- Tempo Location of Tempo in Ontario
- Coordinates: 42°51′24″N 81°16′40″W﻿ / ﻿42.85667°N 81.27778°W
- Country: Canada
- Province: Ontario
- Region: Southwestern Ontario
- Municipality: London
- Elevation: 257 m (843 ft)
- Time zone: UTC-5 (Eastern Time Zone)
- • Summer (DST): UTC-4 (Eastern Time Zone)
- Area codes: 519, 226

= Tempo, Ontario =

Tempo is an unincorporated place in the city of London in Southwestern Ontario, Canada. It is located just south of the community of Lambeth at interchange 177 of Ontario Highway 401 with the former Ontario Highway 4.

==History==
Tempo originally was a village in Westminster Township, Middlesex County. It had a post office until it closed in 1913. Most of the village was demolished in the 1950s during the construction of Highway 401. There was one church, called Tempo Presbyterian Church, which opened in the mid-19th century and closed down in the first decade of the 21st century.
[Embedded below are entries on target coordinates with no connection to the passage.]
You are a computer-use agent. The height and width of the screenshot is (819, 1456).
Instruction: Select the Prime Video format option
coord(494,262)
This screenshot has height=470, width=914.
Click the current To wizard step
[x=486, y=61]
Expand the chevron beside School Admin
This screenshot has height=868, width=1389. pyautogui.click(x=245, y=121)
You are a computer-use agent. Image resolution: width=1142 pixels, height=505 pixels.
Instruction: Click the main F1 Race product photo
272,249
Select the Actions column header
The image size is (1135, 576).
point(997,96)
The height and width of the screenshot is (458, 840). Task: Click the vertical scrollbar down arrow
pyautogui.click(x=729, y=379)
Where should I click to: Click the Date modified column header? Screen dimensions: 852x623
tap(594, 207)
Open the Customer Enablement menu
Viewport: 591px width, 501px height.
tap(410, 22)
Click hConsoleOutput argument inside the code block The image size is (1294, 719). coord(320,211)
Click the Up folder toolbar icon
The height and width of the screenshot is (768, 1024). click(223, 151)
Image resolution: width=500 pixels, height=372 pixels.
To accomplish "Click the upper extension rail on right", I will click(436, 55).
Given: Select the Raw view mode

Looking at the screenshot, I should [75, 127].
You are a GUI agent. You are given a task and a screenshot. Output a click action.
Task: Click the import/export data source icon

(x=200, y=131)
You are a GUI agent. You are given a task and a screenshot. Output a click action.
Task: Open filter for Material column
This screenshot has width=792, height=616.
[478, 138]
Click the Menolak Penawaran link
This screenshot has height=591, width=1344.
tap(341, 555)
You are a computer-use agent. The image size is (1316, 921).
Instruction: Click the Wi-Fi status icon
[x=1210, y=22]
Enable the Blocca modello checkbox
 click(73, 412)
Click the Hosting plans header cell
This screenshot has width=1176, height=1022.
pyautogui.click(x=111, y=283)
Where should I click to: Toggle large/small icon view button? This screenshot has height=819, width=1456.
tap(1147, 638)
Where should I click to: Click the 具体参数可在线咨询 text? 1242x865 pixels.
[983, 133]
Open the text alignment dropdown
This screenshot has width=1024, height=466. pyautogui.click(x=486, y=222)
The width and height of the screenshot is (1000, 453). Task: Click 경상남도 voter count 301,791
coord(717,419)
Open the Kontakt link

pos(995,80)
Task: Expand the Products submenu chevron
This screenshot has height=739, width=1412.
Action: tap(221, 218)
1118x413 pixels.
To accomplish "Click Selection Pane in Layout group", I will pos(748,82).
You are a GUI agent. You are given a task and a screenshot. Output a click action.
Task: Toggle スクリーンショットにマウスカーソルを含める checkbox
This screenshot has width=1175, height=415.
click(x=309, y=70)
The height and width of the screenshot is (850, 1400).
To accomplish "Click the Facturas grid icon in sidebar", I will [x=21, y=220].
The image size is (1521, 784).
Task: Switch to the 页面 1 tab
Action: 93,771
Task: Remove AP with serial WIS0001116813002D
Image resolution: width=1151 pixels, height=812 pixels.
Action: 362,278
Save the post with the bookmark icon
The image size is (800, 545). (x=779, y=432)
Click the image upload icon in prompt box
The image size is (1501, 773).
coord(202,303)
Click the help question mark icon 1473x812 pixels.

The building still stands, as the Rose Chapel, a wedding venue.

==Education==
Children who live in Tempo attend primary school in Lambeth.

==Economy==
Farms in the area are mostly cash crop, and a few cash crop/livestock mixed farms. The livestock raised are cattle and sheep, and the main grown crop are corn and beans. There are two farmer's markets in Tempo, Farmer Jack's and Thomas Brothers Market, both of which sell locally grown fruits and vegetables, along with local meats.

There also is a Best Western Plus hotel south of Highway 401 interchange.